Coal, and then later coke, is one of the parts needed for making steel; because before Bessemer you had to heat iron to an extreme heat, take out the slag and then get the wrought carbon filled iron you made out of the regular iron with low carbon content.

So the start of your graph's rise in steel is when they could finally get enough heat to make steel and use the puddling process. Your rise between 1820-1840 was from the amount of steel needed still using traditional methods. Steel would be the metal gun chambers, high pressure engine parts, knife edges, and other industrial equipment needed.

After Bessemer, rather than your theory of rust (Damascus steel rusts much more slowly than regular iron and most of the steel made from before wasn't in places that should have gotten wet). Two Sheds idea of steel railroads seems to pop out as a major cause but that was also the time of steel skyscrapers, steel bridges, steel ships and artillery... So all of that would account for the major increases.
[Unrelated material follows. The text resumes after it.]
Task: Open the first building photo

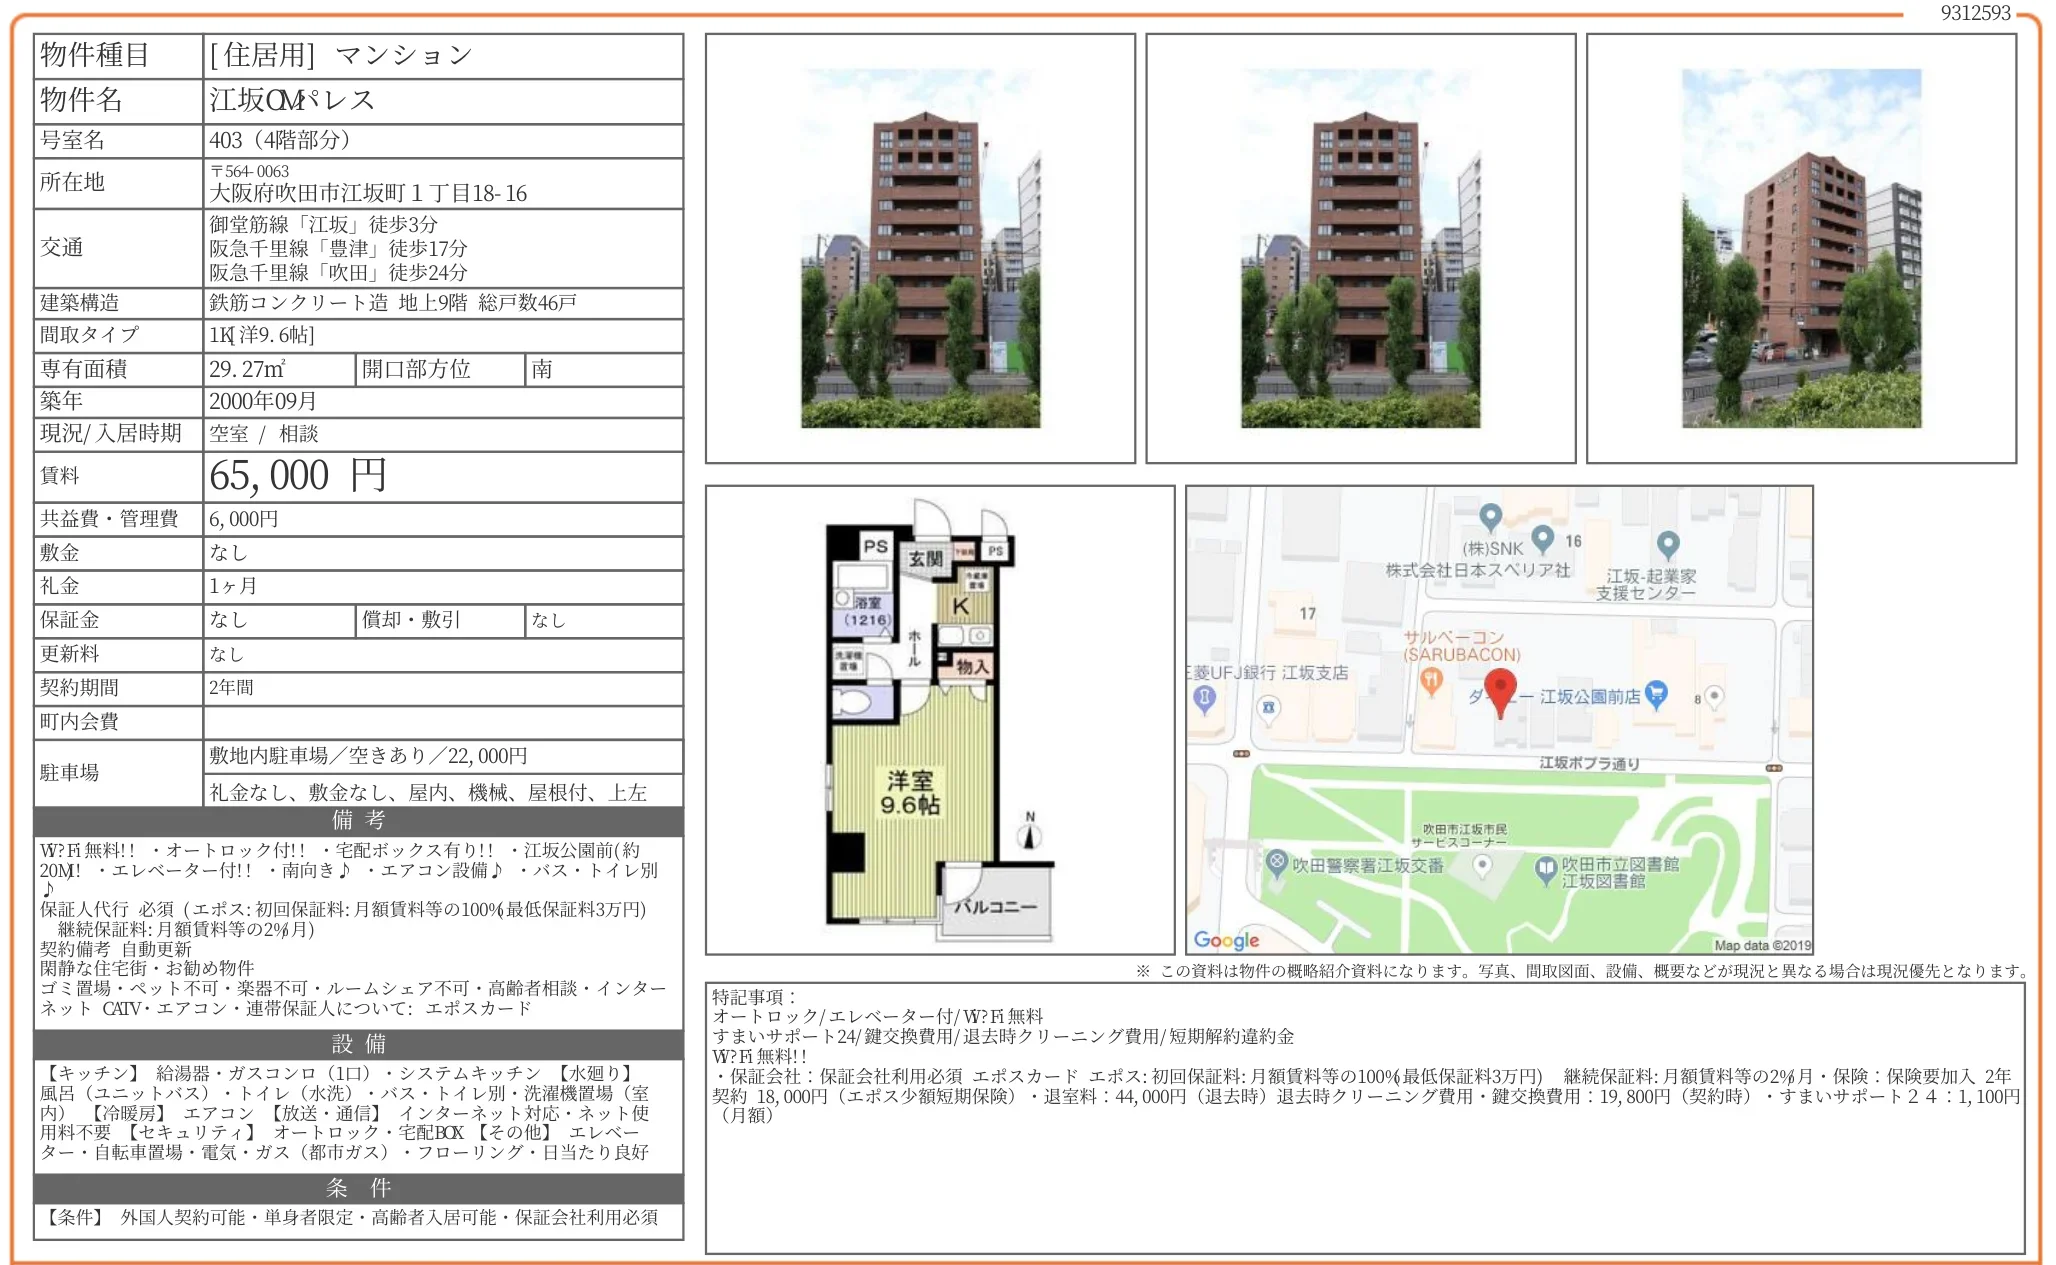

EDIT: before the OP edited his question to make it more precise what he was asking, I didn't clear up what my answer to what technology came before Bessemer that enabled the increase in production. The answer is the puddling process; it was the process that purified iron, and by using coal and coke, it gave the iron strength. But, as others have pointed out, they didn't need a new technology to be able to make more steel. They just needed better resources and the want to make it. Before the industrial revolution, they could not get enough high quality hematite and charcoal and coal, to want to use steel for items that they made just as well with easier alloys to mix. They had to use steel by the later industrial revolution for high quality parts that could stand up to stress that bronze and normal iron could not.